During this COVID-19 pandemic, what trends are you observing with borrowers?
We have observed a sharp decline in loan inquiries since February 2020 for home loans, loans against property, auto loans, etc. However, since early June, we have entered into unlock 1.0 across the country and most of the places have started to re-open. This has led to a pick-up in the demand for loans. Unsecured loans such as personal loans and credit cards are the most preferred choices to overcome the financial crisis and demand for them has started to increase. Till the end of this year, we expect the demand for home and car loans to be extremely low.
Will borrowers who have opted for loan moratorium have any negative impact while applying for new credit? Will getting fresh loans become tougher for them?
Opting for a loan moratorium will not have any impact on the consumer’s credit profile. As it’s considered as deferral and not missed payment as per the Reserve Bank of India (RBI) guidelines. However, it’s important to maintain a positive credit history after the loan moratorium expires on August 31. Borrowers need to pay their instalments after the moratorium period gets over. When such steps are being taken, they shouldn’t affect the access to credit in the future. However, the final decision lies with the banks and financial institutions. These days, lenders are very cautious while providing new credit. In case a consumer has opted for a loan moratorium, then he should avoid applying for new debt, as this will have a negative impact on the credit profile.
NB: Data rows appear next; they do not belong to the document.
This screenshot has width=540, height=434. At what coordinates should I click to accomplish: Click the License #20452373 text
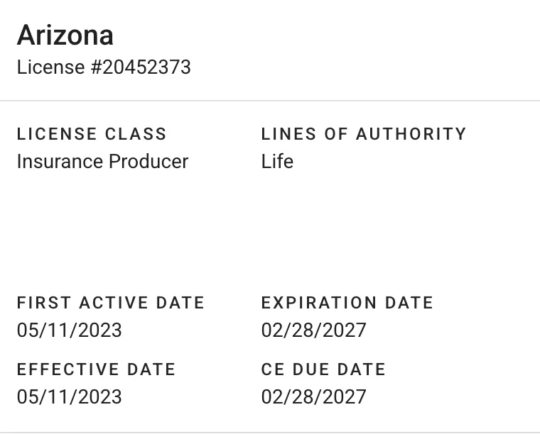tap(104, 67)
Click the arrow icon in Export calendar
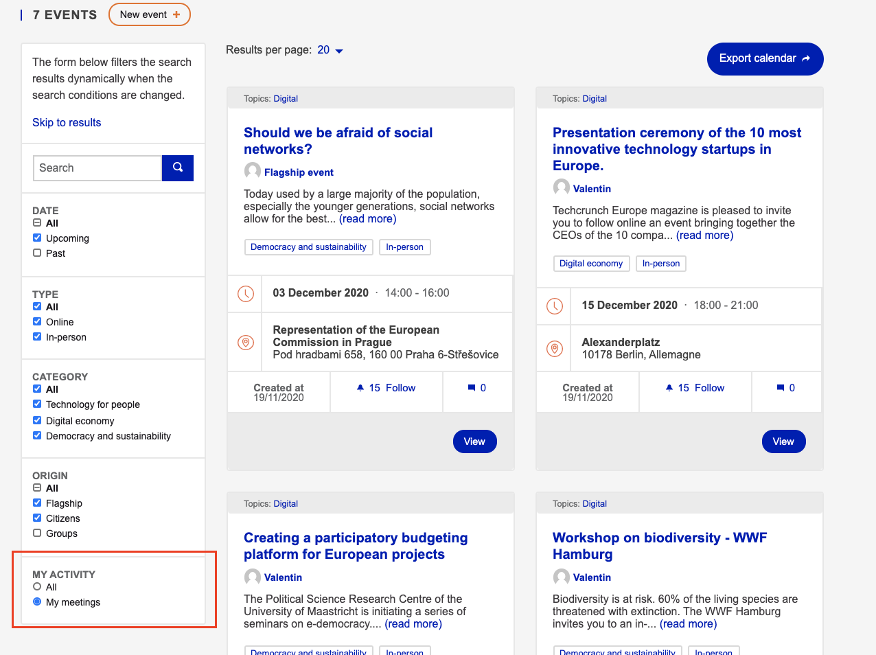The image size is (876, 655). click(806, 59)
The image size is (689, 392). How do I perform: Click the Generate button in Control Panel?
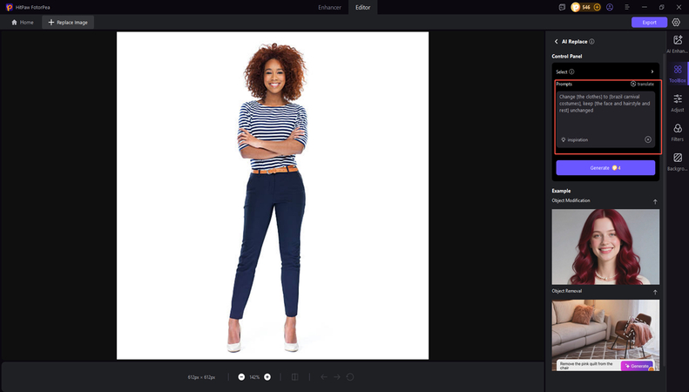click(605, 167)
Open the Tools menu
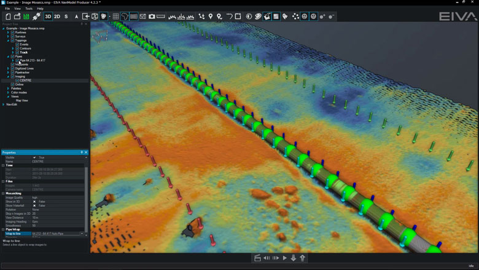 pos(29,9)
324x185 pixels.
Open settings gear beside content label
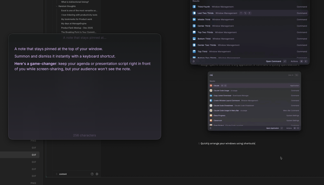[97, 174]
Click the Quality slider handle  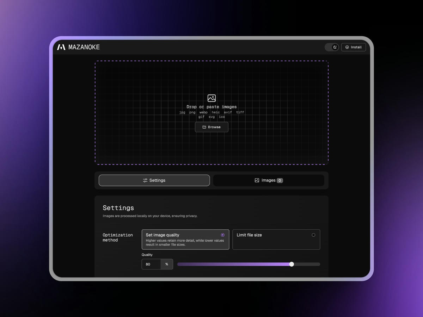[x=292, y=264]
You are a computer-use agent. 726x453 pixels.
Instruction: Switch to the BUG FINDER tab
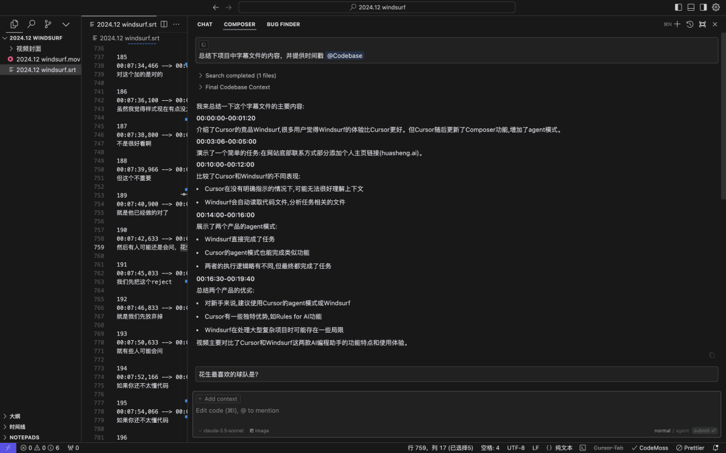[283, 24]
Have you reached out to consumers to educate them about the loan moratorium and responsible credit behavior?
In these pandemic times, we are conducting several outreach activities in partnership with our banking partners to educate consumers about the impact of different kind of schemes that are being launched. For instance, when the loan moratorium was announced, we pushed out content on digital platforms to explain how it works, whether you should opt for it, etc.
We are also saying that borrowers need to reassess their repayment plan and opt out of loan moratoriums for the remaining months if they have the ability to pay the EMIs. We continue to provide one free credit report along with the credit score once a year to consumers, so that they can review it.
How are lenders likely to tighten their credit policies to manage and mitigate risk?
We expect a drop in approval rates for all major retail products with lenders likely to tighten their credit policies and customer selection norms. Given the inherent risk of products such as loan against property and personal loans, we anticipate a greater decline in approval rates for these products.
Lenders are viewing loans against property as risky because they are popular amongst smaller business owners, and the irregular cash flow concerns presented by COVID-19 will be a significant issue. Similarly, personal loans also represent an increased risk of default.
How will the new CIBIL score help consumers?
The new CIBIL score provides different benefits at each stage of the credit lifecycle. For consumers who have already availed loans in the past, the new CIBIL score will help provide a more comprehensive picture of their credit behavior. This has been achieved by increasing the duration of credit and repayment history taken into account to generate the score. Earlier, the credit score was calculated based on only 24 months’ credit history; now, it’s based on 36 months’ credit history.
The new CIBIL score also takes into account minor nuances in credit profiles and consumer’s repayment behavior to help lenders assess the risk profiles with greater accuracy and possibly lend to consumers to whom they would have previously denied credit.